Although this program would allow the nationalisation of some firms, resurrecting the state sector on its former scale is not foreseen. Partial renationalisation is in any case urged by advisers to the present government. Returning the huge natural gas monopoly Gazprom to state control is demanded by none other than Harvard economist Jeffrey Sachs, who in Russia is considered the leading ideologue of "shock therapy".
The panic displayed by the Russian elite is explained by the simple fact that in a country where an entrepreneurial bourgeoisie has not been able to establish itself, wealth and success are tied inextricably to the exercise of state power. A change of government would swiftly bankrupt many of the "new Russians" who have enriched themselves during the years of reform.

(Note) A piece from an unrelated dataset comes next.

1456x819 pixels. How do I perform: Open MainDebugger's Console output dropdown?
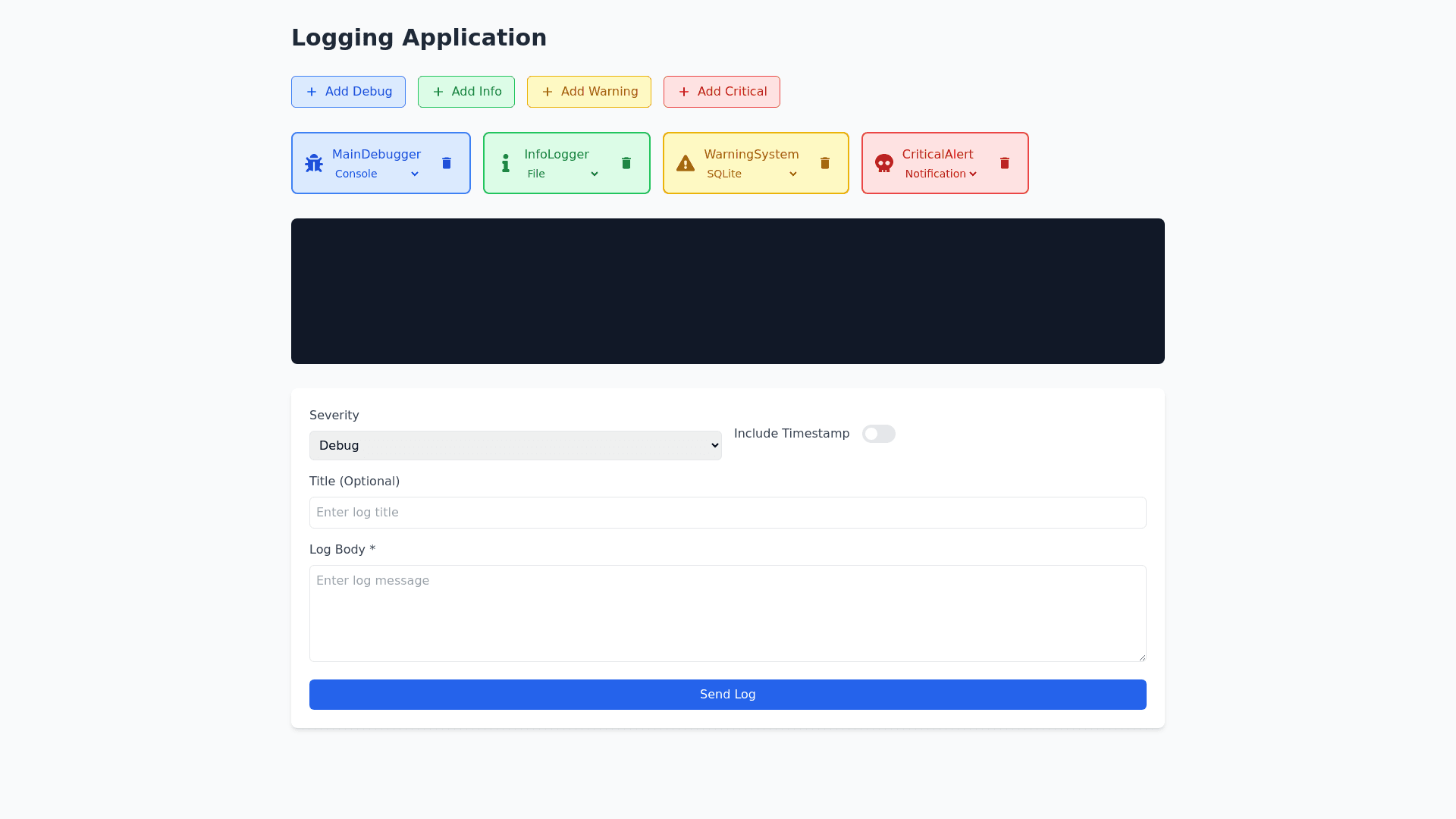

The people around Yeltsin are determined to hold on to power at any price. The less chance they have of victory at the ballot box, the greater the likelihood of an "unconstitutional solution". The prospect of electoral fraud is discussed openly on the pages of the newspapers.
Military preparations
The commander of the Interior Ministry forces, General Kulikov, tells journalists that he will not be able to "prevent" bloodshed after the elections, but guarantees that it will be brief.

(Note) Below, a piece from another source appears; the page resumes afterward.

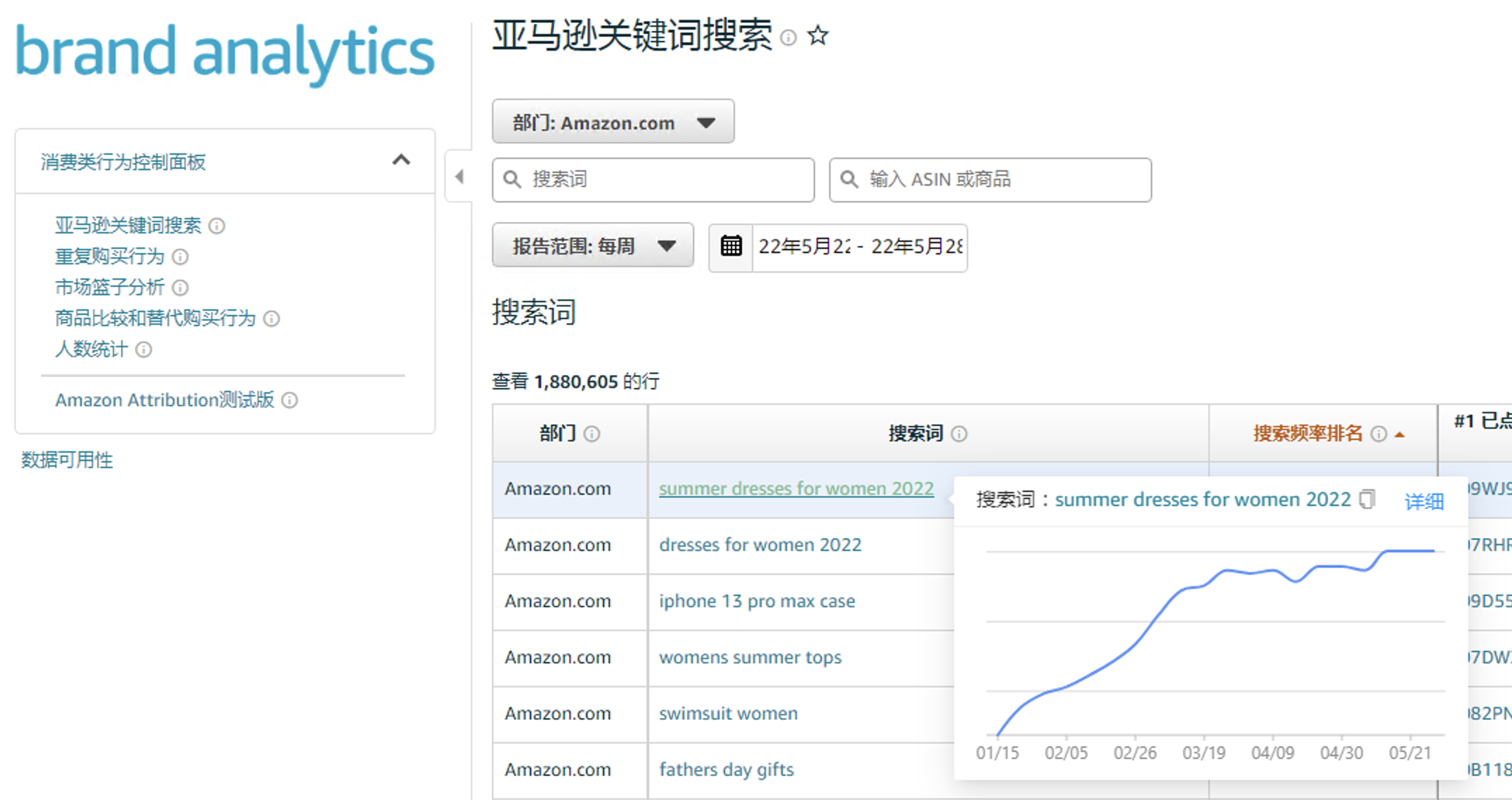Click the 详细 link in the popup
The image size is (1512, 800).
click(x=1423, y=501)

Military units are being moved into position close to Moscow and other large cities. The cease-fire in Chechnya will allow combat-ready units from the Caucasus to be thrown into operations in central Russia if necessary. The Communists are accusing the authorities of preparing a coup, while the authorities speak of a communist conspiracy and of secret armed detachments of "reds".
The talk of a "red menace" is creating an atmosphere of political hysteria, in which any actions aimed at "imposing order" are seen as possible and justified.
On June 7 Valery Shantsev, candidate for vice-mayor of Moscow, was seriously injured by a bomb explosion outside his apartment building. Formerly a senior Communist Party official, Shantsev has retained his links with the present KPRF leaders while running alongside Moscow Mayor Yury Luzhkov, who has always been a Yeltsin supporter.
By choosing Shantsev as his deputy, Luzhkov was clearly seeking to protect his position in the event of a communist victory. The attempt to assassinate Shantsev has underlined the point that no compromise is possible.
However, the main rift which will determine the outcome of the elections is not between "communists" and "democrats", but between the capital and the provinces.
Moscow and St Petersburg live their own special lives, showing little interest in what happens outside their boundaries. Not only are the richest elements of the population concentrated in these cities, but life is also more interesting. Here there is hope for the future, or at least a sense that things aren't too bad.
Even in Soviet times, people in the Russian provinces were not generously disposed toward the "bloated" capital. But one cannot even begin to compare this to what people feel today.
Moscow and St Petersburg will vote for the current authorities, once again evoking the irritation of the rest of the country. For millions of provincial residents, the elections will provide a chance to put the authorities in the capital in their place, or at least to remind them that the rest of the country exists. If this cannot be done through the ballot box, people will look for other ways.